Hungarian prelate (c. 1150–1204)

Job (Jób; died 1 February 1204) was a Hungarian prelate at the turn of the 12th and 13th centuries, who served as Bishop of Vác from 1181 to 1183, and as Archbishop of Esztergom from 1185 until his death.

==Early life==
Job was born in the early 1150s. His origin is uncertain. Around 1180, he studied at the Abbey of St Genevieve in Paris, alongside several other Hungarian clergymen. Its abbot, Stephen wrote a letter to Béla III of Hungary to inform him that one of those clerics, Bethlehem, died of illness, while his companions, Job, Adrian and Michael were present on his deathbed. Bethlehem's parents, former judge royal Lawrence, who has been in exile in Austria for years, and his wife Christina also received a letter from the abbot, who assured them that their son died without leaving a debt, and Stephen thanked the donation sent earlier for the abbey (golds, chasubles, horses and banners). When Stephen's letters were first published in 1661, which collection later became part of the Patrologia Latina, historiographer Masson misspelled Job's name to Jacobus (James), but Hungarian archivist György Györffy corrected the mistake, after examining the original codes. As Bethlehem was of noble origin, Györffy supposed that Job was also a highborn cleric, who were sent by Béla III to France to benefit from higher education. Béla's first spouse was Agnes of Antioch, who played a decisive role in the spread of French cultural patterns in the Kingdom of Hungary.

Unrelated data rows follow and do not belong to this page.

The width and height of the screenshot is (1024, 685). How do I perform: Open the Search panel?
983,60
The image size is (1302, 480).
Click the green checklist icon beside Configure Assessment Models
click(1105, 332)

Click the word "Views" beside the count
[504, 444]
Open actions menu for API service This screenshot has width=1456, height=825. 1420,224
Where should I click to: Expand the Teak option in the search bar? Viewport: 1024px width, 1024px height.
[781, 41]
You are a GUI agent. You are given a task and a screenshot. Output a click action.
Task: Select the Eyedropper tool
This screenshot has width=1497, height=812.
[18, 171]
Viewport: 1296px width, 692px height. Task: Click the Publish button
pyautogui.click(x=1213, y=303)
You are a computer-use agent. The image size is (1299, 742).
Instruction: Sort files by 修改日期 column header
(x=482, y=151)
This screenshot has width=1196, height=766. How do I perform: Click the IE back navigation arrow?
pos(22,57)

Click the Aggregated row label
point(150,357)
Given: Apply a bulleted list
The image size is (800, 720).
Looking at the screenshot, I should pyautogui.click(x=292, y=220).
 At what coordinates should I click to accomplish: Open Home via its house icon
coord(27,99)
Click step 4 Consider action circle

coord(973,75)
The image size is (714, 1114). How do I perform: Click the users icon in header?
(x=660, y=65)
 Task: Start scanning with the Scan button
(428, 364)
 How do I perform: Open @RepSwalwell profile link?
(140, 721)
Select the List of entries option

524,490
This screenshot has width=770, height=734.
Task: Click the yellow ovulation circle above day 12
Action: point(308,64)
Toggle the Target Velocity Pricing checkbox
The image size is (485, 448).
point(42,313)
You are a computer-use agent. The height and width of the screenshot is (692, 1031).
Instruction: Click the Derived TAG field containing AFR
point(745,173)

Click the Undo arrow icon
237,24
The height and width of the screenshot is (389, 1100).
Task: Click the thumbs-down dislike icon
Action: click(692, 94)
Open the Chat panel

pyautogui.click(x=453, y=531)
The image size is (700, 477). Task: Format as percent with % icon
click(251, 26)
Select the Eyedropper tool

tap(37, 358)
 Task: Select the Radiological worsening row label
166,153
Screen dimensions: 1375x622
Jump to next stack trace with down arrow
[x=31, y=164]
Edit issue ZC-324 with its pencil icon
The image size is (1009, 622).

Returning home, Job was elected Bishop of Vác in 1181, while Adrian became chancellor in the royal court (Béla was responsible for the establishment of the Royal Chancery) and later served as Bishop of Transylvania. Their other mate Michael also died in Paris, not long after Bethlehem, according to the St Genevieve Abbey's funerary texts. Job served as Bishop of Vác at least until 1183, but it is possible, he held the dignity until 1185, when he became Archbishop of Esztergom. His successor, Boleslaus of Vác appeared in contemporary sources only since 1193. Taking advantage of the emerging anarchy in the Byzantine Empire, Béla advanced as far as Niš and Sofia in the first half of 1183. In Sofia, he seized the casket containing the relics of St. John of Rila, and ordered it "to be transported with great honors to his land and to be laid down with honor in the church" of Esztergom, according to the saint's Life from the Sofia Prologue. However both archbishops Nicholas and Job objected against the king's intention to introduce the veneration of an Eastern Orthodox saint. John's relics remained in Esztergom for four years before being returned to Sofia in 1187. Historians Gyula Moravcsik and Tamás Bogyay argued the remains were sent back as a sign of friendly gesture to the Byzantine Empire.

==Archbishop==
A non-authentic charter styled him archbishop already in 1175. Historian Attila Zsoldos analyzed the document in detail and revealed the contradictions between archontological data, which still exist despite that historiographical efforts which tried to correct the charter's date to 1183 or 1185. The forgery, which was written in the name of King Béla III, contains several factual errors, while other dates are incompatible with each other. Job first appeared as Archbishop of Esztergom in 1185 (without the mention of his see). Soon, Job and Adrian were jointly sent to the Kingdom of France as representants of Béla III, in order to find a bride for the king (whose wife Agnes had died in the year 1184). They negotiated with King Philip II concerning the issue. Finally, Béla married Henry II's widowed daughter-in-law, Margaret of France, in the summer of 1186. She was the daughter of Louis VII of France and sister of Philip II.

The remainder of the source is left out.